■ **Source passage**:
To evaluate how well different splits fit the available data we compare the current tree model to a tree with a single coefficient for each observation. We will refer to this as a fully saturated tree, since it has a unique parameter for every observation. The maximum likelihood estimates for these saturated model coefficients are

$$\begin{aligned} \hat{\theta }^{sat}_i = \frac{\delta _i}{\hat{\varLambda }(t_i)},\quad i=1,\dots , n.\end{aligned}$$
(6)

We calculate the prediction error at each node as the difference between the log-likelihood for the fitted node coefficient and the saturated model coefficients at that node:

$$\begin{aligned} \texttt {error}_k =\sum _{i:T(i) = k} \left( \delta _i \log \left( \dfrac{\delta _i}{ \hat{\varLambda }(t_i)}\right) - \delta _i \log (\hat{\theta }_{k})- \delta _i +\hat{\varLambda }(t_i)\hat{\theta }_{k}\right) . \end{aligned}$$
(7)

The overall error function used to optimize the tree is simply the sum of the errors across the leaf nodes of the tree T given the training data D:

$$\begin{aligned} \texttt {error}(T, D) = \sum _{k \in \mathrm {leaves}(T)} \texttt {error}_k(D). \end{aligned}$$
(8)

We can then apply the Optimal Trees approach to train a tree according to this error function by substituting this expression into the overall loss function (1). At each step of the coordinate descent process, we determine new estimates for \(\hat{\theta }_{k}\) for each leaf node k in the tree using (5). We then calculate and sum the errors at each node using (7) to obtain the total error of the current solution, which is used to guide the coordinate descent and generate trees that minimize the error (8).

■ **Given information**:
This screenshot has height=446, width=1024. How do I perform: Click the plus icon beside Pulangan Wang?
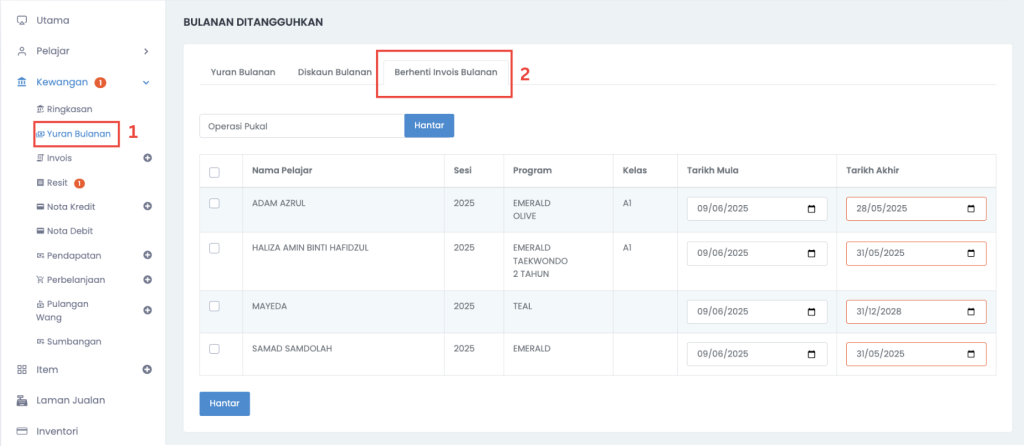[148, 311]
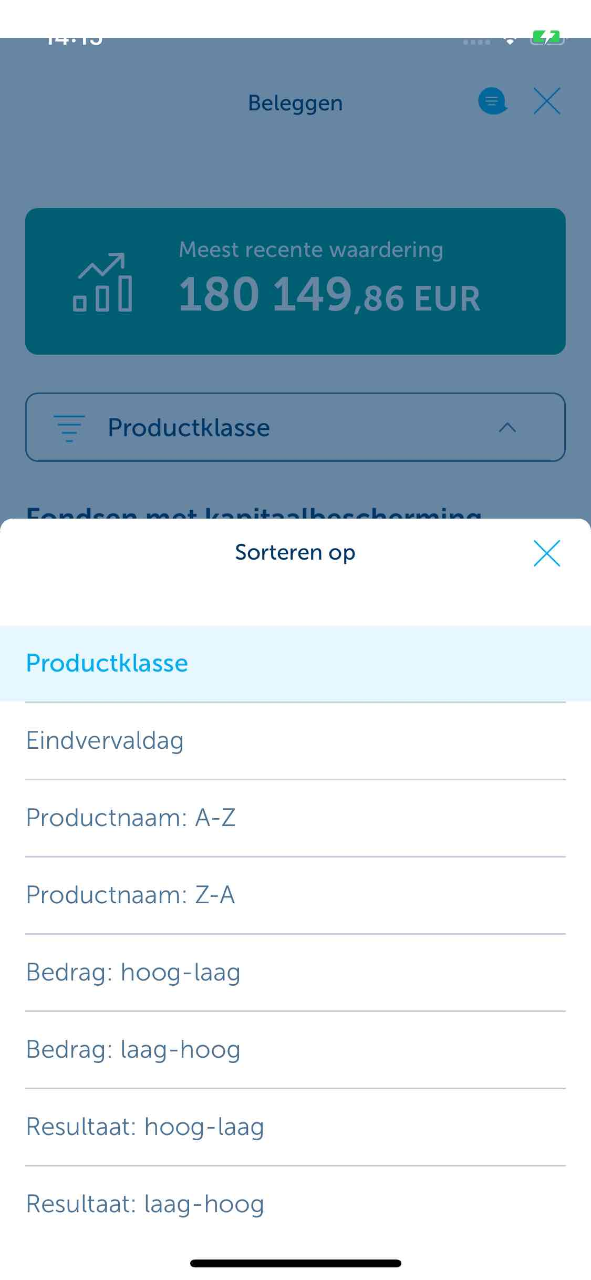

■ **What you need to do**:
a - From the passage on tree errors, copy everything from "The overall error" down to "minimize the error (8).".
b - Answer these questions using the passage on tree errors:
(i) What is a tree with a unique parameter for every observation called?
(ii) Over which nodes of the tree are the errors summed to form the overall error function?
(iii) Which equation gives the new coefficient estimates for each leaf node at each step of the coordinate descent?

■ **Per-task outputs**:
a -
The overall error function used to optimize the tree is simply the sum of the errors across the leaf nodes of the tree T given the training data D:

$$\begin{aligned} \texttt {error}(T, D) = \sum _{k \in \mathrm {leaves}(T)} \texttt {error}_k(D). \end{aligned}$$
(8)

We can then apply the Optimal Trees approach to train a tree according to this error function by substituting this expression into the overall loss function (1). At each step of the coordinate descent process, we determine new estimates for \(\hat{\theta }_{k}\) for each leaf node k in the tree using (5). We then calculate and sum the errors at each node using (7) to obtain the total error of the current solution, which is used to guide the coordinate descent and generate trees that minimize the error (8).

b -
(i) A fully saturated tree.
(ii) The leaf nodes.
(iii) Equation (5).